|Date & Time||December 3, 2020 - 14:00 CET|
With the help of NeurATRIS, French node of EATRIS, the French GDR “Microglia and neuroinflammation” offers this mini-symposium on the role of microglia in health and disease.
As microglia were found to play major role in CNS development and interacts with neurons in the healthy brain, an exciting novel way to tackle nervous system diseases is to better understand how microglia during neuroinflammation contribute to neuronal cell dysfunction or death. In this symposium, we propose to apprehend the role of microglial cells in early stage of CNS diseases through various CNS pathological models. The goal is to offer a large enough diversity of speakers to be attractive for a large amount of neuroscientists interested in the fields of microglia, neuroinflammation and neurodegeneration.
- Rosa Paolicelli (Université de Lausanne, Switzerland): “The many roles of microglia in neurodegeneration”
- Juliette Van Steenwinckel (Université Paris Diderot, France) “Microglial perturbation in neurodevelopmental disorders induced by early exposure to inflammation”
- Pierre Szepetowski / Sylvian Bauer (INMED, France) “Early cellular and molecular alterations in cytomegalovirus infection of the fetal brain: microglia and chemokines as therapeutic targets?”

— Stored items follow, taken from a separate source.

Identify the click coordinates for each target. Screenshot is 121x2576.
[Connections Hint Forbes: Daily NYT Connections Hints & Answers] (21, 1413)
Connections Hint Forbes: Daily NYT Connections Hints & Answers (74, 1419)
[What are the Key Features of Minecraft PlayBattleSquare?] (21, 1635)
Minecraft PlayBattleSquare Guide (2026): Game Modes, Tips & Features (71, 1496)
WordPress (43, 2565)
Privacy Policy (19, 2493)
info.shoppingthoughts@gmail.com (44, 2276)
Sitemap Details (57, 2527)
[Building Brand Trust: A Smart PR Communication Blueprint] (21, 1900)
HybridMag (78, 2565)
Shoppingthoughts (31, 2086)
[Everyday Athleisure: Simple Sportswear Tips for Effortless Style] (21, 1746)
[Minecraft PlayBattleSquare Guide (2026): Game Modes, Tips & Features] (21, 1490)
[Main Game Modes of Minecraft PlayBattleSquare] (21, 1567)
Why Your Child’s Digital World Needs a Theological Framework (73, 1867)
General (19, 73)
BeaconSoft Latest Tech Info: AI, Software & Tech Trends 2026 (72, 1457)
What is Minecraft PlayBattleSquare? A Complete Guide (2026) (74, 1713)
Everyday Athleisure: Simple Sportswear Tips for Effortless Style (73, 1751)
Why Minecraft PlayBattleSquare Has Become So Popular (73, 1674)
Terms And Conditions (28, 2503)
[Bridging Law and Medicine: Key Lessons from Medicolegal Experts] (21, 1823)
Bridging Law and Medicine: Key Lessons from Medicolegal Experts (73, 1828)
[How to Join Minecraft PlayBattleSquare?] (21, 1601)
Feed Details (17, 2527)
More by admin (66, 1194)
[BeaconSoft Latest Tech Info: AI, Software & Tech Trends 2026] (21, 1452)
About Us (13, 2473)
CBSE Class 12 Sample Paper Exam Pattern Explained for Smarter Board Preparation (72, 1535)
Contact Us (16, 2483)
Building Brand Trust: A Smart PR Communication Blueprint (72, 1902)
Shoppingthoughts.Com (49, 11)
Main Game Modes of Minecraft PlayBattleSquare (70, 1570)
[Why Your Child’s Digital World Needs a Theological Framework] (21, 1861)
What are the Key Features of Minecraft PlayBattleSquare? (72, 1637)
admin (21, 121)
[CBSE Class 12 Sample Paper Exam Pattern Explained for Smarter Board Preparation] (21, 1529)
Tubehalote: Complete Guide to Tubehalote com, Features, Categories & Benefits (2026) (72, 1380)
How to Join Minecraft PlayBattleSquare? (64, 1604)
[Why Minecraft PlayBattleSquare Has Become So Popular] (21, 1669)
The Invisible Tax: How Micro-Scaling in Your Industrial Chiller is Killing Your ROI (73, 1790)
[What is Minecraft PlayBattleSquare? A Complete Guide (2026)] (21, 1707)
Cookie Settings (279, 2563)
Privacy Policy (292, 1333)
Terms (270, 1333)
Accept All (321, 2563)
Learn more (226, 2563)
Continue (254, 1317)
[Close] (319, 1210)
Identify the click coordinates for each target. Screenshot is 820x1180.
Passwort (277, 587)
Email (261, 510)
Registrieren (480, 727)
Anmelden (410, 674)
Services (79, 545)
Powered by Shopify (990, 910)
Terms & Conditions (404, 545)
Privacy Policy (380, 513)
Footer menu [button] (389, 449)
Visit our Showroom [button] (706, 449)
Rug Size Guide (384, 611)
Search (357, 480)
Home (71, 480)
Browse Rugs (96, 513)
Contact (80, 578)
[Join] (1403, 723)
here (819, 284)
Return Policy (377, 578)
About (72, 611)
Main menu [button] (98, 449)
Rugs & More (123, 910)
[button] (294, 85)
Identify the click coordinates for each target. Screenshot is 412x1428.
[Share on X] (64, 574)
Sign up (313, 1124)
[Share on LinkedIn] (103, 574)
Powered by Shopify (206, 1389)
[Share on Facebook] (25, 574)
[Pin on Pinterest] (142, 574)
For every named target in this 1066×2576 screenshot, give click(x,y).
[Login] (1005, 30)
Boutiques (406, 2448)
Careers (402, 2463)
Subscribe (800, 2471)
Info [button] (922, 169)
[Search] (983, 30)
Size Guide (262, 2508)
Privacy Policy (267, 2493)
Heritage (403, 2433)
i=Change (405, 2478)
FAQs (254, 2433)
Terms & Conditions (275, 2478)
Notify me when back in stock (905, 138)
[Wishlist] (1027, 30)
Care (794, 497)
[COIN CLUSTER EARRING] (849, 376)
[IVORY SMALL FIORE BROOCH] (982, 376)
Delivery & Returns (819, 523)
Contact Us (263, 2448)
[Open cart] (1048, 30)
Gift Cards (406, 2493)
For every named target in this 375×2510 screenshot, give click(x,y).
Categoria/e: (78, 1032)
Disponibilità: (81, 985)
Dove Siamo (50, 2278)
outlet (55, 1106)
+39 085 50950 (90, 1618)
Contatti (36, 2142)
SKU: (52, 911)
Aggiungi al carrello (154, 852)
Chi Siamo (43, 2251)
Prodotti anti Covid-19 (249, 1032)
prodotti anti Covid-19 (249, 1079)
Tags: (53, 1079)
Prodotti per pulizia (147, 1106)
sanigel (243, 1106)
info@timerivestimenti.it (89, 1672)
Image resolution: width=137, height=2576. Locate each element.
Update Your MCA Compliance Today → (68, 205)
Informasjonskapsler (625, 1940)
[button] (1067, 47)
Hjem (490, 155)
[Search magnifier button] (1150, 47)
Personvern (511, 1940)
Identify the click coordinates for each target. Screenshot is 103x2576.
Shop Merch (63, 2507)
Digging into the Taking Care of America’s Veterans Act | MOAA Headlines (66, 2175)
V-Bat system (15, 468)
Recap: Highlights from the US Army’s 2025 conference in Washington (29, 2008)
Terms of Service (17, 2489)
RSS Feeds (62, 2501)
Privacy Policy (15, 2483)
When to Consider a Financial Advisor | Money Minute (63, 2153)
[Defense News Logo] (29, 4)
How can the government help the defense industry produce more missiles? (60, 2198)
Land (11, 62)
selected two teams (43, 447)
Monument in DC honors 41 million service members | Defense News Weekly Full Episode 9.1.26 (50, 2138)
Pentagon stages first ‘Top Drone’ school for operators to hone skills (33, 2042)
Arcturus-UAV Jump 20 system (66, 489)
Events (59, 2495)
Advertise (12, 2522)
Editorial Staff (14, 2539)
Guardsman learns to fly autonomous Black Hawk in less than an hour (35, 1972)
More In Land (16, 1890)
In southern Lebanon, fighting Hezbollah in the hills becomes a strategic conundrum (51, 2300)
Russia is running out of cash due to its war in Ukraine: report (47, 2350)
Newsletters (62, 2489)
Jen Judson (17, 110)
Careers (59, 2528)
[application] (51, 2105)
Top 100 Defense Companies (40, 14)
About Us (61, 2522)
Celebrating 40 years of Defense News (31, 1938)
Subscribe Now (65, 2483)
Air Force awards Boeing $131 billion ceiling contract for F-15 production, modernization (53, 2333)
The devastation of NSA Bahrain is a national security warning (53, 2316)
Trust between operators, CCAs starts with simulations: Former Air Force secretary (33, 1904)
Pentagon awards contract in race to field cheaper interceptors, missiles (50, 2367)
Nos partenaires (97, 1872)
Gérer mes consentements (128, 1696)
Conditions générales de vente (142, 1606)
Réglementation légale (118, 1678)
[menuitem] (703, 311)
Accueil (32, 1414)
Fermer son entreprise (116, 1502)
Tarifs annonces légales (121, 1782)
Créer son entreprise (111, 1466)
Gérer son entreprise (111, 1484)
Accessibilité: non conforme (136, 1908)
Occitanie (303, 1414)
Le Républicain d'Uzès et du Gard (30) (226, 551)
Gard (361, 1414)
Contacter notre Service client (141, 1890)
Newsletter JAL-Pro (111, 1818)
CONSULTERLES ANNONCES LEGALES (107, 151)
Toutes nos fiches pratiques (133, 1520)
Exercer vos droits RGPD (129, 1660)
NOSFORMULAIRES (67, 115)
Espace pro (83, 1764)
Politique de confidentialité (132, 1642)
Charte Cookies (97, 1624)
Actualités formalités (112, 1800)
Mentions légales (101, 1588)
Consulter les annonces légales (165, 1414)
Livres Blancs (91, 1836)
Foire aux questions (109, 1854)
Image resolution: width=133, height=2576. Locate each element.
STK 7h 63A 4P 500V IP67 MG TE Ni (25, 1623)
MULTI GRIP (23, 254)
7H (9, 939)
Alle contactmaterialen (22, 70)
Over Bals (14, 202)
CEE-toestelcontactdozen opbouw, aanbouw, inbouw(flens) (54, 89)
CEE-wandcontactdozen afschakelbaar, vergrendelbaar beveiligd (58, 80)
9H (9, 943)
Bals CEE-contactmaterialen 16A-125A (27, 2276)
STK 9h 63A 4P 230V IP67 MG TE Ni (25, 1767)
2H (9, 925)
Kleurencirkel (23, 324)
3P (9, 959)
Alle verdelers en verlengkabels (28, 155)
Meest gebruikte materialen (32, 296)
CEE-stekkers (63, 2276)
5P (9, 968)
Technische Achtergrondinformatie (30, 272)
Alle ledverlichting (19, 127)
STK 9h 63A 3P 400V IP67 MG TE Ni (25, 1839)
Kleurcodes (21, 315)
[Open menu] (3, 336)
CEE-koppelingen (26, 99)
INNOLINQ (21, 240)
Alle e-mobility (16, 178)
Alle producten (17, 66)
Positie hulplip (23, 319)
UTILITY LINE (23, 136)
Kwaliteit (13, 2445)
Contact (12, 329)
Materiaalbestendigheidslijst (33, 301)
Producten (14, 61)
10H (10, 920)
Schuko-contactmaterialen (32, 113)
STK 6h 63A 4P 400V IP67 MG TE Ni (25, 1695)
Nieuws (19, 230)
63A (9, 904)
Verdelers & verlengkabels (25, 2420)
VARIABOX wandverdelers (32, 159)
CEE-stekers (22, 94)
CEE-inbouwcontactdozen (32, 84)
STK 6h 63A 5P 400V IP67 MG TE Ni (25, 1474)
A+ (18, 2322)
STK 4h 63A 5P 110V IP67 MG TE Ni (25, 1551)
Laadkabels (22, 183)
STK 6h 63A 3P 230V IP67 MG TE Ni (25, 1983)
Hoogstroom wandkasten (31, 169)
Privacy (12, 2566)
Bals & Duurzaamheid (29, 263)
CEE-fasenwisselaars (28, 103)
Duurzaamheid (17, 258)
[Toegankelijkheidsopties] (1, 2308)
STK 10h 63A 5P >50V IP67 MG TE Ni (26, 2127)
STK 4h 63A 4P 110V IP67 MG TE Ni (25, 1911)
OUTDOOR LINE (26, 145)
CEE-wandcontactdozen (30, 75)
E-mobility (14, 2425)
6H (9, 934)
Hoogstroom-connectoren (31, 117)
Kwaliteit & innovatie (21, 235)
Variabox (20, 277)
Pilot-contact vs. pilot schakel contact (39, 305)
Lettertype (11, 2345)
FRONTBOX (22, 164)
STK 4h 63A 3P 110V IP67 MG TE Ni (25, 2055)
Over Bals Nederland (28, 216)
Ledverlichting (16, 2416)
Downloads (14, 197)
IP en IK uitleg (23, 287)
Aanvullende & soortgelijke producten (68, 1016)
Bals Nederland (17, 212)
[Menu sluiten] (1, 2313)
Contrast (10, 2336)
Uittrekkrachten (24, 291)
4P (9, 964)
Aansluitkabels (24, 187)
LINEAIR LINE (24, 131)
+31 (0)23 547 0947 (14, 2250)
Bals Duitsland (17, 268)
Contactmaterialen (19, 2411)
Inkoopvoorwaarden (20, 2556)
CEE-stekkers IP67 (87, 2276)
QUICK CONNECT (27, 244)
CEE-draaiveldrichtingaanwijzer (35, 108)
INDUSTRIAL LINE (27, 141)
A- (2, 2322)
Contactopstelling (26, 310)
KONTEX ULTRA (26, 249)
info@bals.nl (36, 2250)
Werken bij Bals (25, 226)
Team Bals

More information about the program…
Rosa C. Paolicelli
Department of Biomedical Sciences, University of Lausanne
The many roles of microglia in neurodegeneration
Abstract: Microglia are implicated in a variety of functions in the central nervous system, ranging from shaping neural circuits during early brain development, to surveying the brain parenchyma, and providing trophic support to neurons across the entire lifespan. In neurodegeneration, microglia have been considered for long time mere bystanders, accompanying and worsening neuronal damage. However, recent evidence indicates that microglia can causally contribute to neurodegenerative diseases, and that their dysfunction can even be at the origin of the pathology. In fact, the broad range of physiological roles microglia play in the healthy brain suggest that faulty microglia can initiate neurodegeneration through several possible mechanisms. In particular, in this webinar, we will discuss how dysfunctional synaptic pruning by microglia significantly affects synaptic function, thus putting microglia center stage in the pathogenesis of brain disorders.
Juliette Van Steenwinckel
NeuroDiderot laboratory (UMR1141 INSERM/University of Paris)
Microglial perturbation in neurodevelopmental disorders induced by early exposure to inflammation.
Abstract: Perinatal inflammation is the leading cause of neurodevelopmental injuries including periventricular white matter injury (PWMI), in the premature newborn. Brain inflammation alters development through neuroinflammatory processes including activation of homeostatic microglia toward a pro-inflammatory and neurotoxic phenotype causing white matter defect. Investigating immune regulators of microglial activation in model of WMI in mice pups could be an effective strategy to prevent PWMI. We presented here an in-depth analysis of microglial activation and phenotype in our model and an original neuroprotective approach employing 3DNA nanocarriers as a cargo to target these regulators specifically in microglia allowing to alleviate neuroinflammatory processes and improve myelination reducing the incidence and severity of perinatal brain injuries.
Pierre Szepetowski / Sylvian Bauer
Mediterranean Institute of Neurobiology (INMED), INSERM, Aix-Marseille University.
Cytomegalovirus Infection of the Rat Developing Brain in Utero: Fetal Microglia and a Viral Chemokine as Targets against Neuropathogenesis (Part I and II)
Abstract: Congenital cytomegalovirus (CMV) infections of the brain are one leading cause of human neurodevelopmental disorders. Despite their frequency and severity, neuropathogenesis remains elusive and no satisfactory therapy is available. In the past years, studies in rodent models have helped in identifying various possible pathogenic processes that included immune alterations. More pathophysiological insights, particularly into the early events following CMV infection of the developing brain, are needed. To reach this aim, we have designed and studied a model of CMV infection of the rat developing brain in utero. In this model, the postnatal manifestations seen in CMV-infected pups recapitulated several aspects of the human disease. Brain immune alterations were detected at the cellular and molecular levels. Recent past as well as ongoing experiments indicate that fetal microglia on the one hand, and a chemokine encoded by the CMV genome on the other hand, might play pivotal roles in neuropathogenesis. These findings might provide proof-of-principle towards the future design of approvable therapeutic options.